If there is anything our world does not need, it’s spineless leaders in the faith community.
As I’m sure you’ve noticed, American society is on a downward trajectory. We’re not just slowly heading down the tracks into irreversible damage, we’re speeding toward it, brakes out, no stopping in sight.
This is why it’s so important for those with a platform to unashamedly declare the truth and not water it down for the audience at hand. However, we’ve seen time and again that just the opposite takes place.
Last week, Pastor Carl Lentz, a hipster preacher in New York City at the mega-popular Hillsong Church, appeared on The View to discuss faith, politics, and social issues. This is the guy who baptized Justin Bieber and frequently hangs out with celebrities and athletes. Right away, the harpies asked Lentz about one of their favorite topics: abortion.
When it came to the specifics of his own beliefs, Lentz said the following, emphasis mine:
“So, it’s not a sin in your church to have an abortion?” pro-abortion host Joy Behar asked.
Lentz responded: “That’s the kind of conversation we would have finding out your story, where you’re from, what you believe. … I mean, God’s the judge. People have to live to their own convictions. That’s such a broad question, to me, I’m going higher. I want to sit with somebody and say, ‘What do you believe?’”
“So it’s not an open and shut case to you?” Behar asked.
“Some people would say it is,” Lentz responded. “To me, I’m trying to teach people who Jesus is first, and find out their story. Before I start picking and choosing what I think is sin in your life, I’d like to know your name.”
This is a man who claims to represent the Author of Life. Sounds like he needs a refresher course in Psalm 139.
13 For you created my inmost being;
you knit me together in my mother’s womb.
14 I praise you because I am fearfully and wonderfully made;
your works are wonderful,
I know that full well.
15 My frame was not hidden from you
when I was made in the secret place,
when I was woven together in the depths of the earth.
16 Your eyes saw my unformed body…
Lentz is unable to state that abortion is a black and white issue. He even replies that “some would say” it’s an open and shut case, but obviously he is not one of those people. You see, that would be taking it too far. To Lentz, the Christian faith is all rainbows and sunshine, never conviction. Never absolutes. Never discomfort.
And when confronted with whether the taking of an unborn life is a bad, sinful thing? Well, those voiceless creatures aren’t even worth a few moments of disagreement in the spotlight on an ABC daytime talk show while you sit next to Joy Behar. The depth of his view on the subject boils down to this phrase: “people have to live their own convictions.”

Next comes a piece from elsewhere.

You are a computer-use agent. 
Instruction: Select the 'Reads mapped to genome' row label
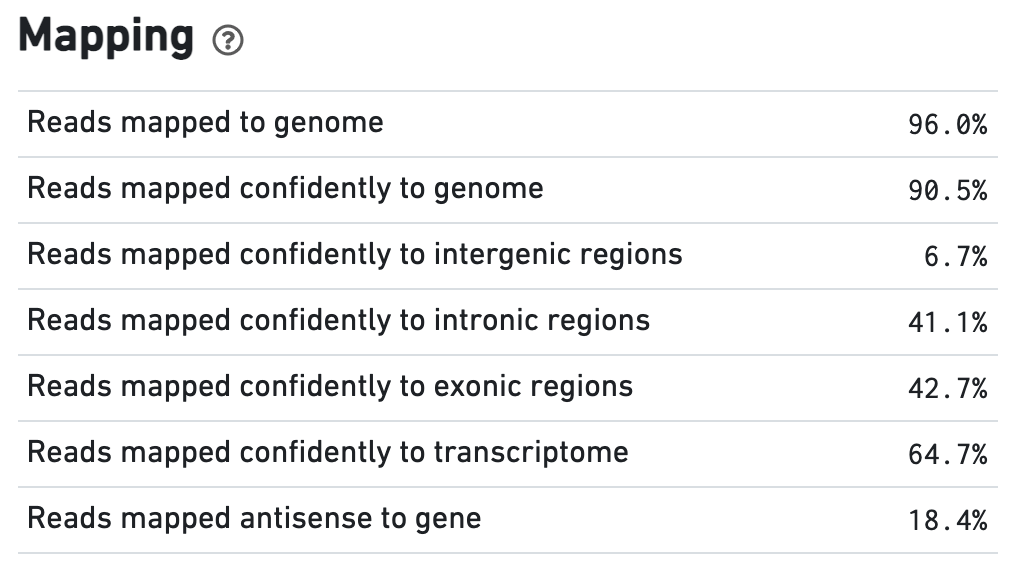point(205,123)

Let’s use that elsewhere, shall we?
On Sunday, Devin Kelley stormed into a Baptist church in the small Texas town of Sutherland Springs and slaughtered 26 innocent people while they worshipped. I guarantee you that this now-deceased scum who murdered more than two dozen individuals was living his own convictions. To him, that was the right thing to do in that moment.

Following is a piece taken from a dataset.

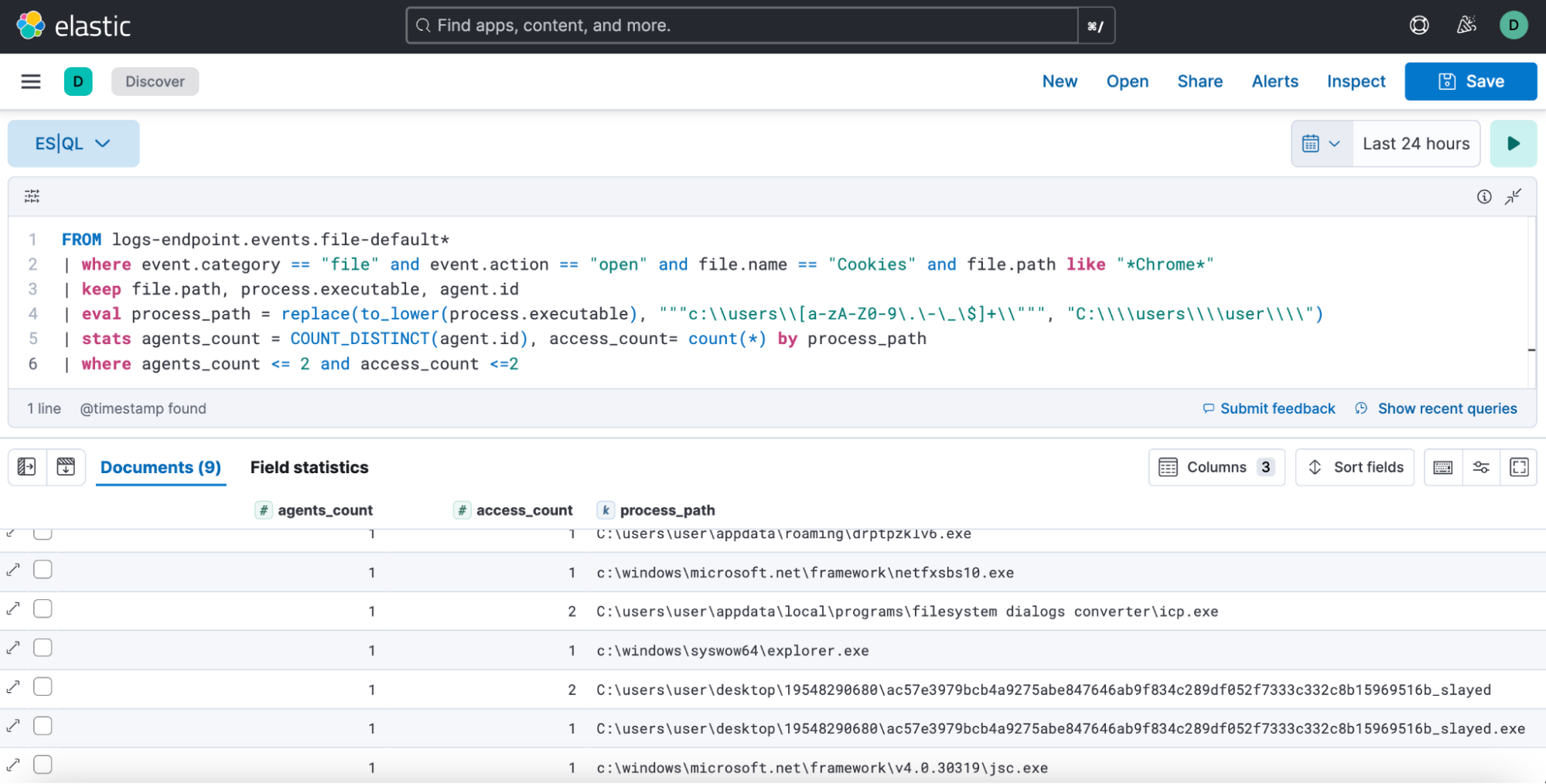
Task: Open the hamburger navigation menu
Action: tap(31, 81)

Stating that “people have to live their own convictions” opens the door to the most extreme type of rationalization. You can use it in every situation. You’ll feel you’re correct no matter what the issue is because the only moral compass is your desire.
And the last time I checked, desire often leads us astray.

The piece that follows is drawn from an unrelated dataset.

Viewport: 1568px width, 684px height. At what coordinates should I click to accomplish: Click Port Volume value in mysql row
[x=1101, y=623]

I honestly don’t know what Lentz believes away from the cameras and in his personal life. However, I would not be surprised if the depth of his conviction is as shallow as we saw during his display on The View. It reminds me of Tomi Lahren’s March appearance on the show where she called pro-lifers “hypocrites” and stated that she is pro-choice.
For “conservatives” and “Christians” such as Lahren and Lentz, the chance to gain a wider audience is more important than principle. When confronted with the opportunity to stare into the face of opposition and declare the dignity of unborn life, they fold. For fame.
Since they’re unwilling to take a stand for what’s right in such a public way, I’d be happy to do the job.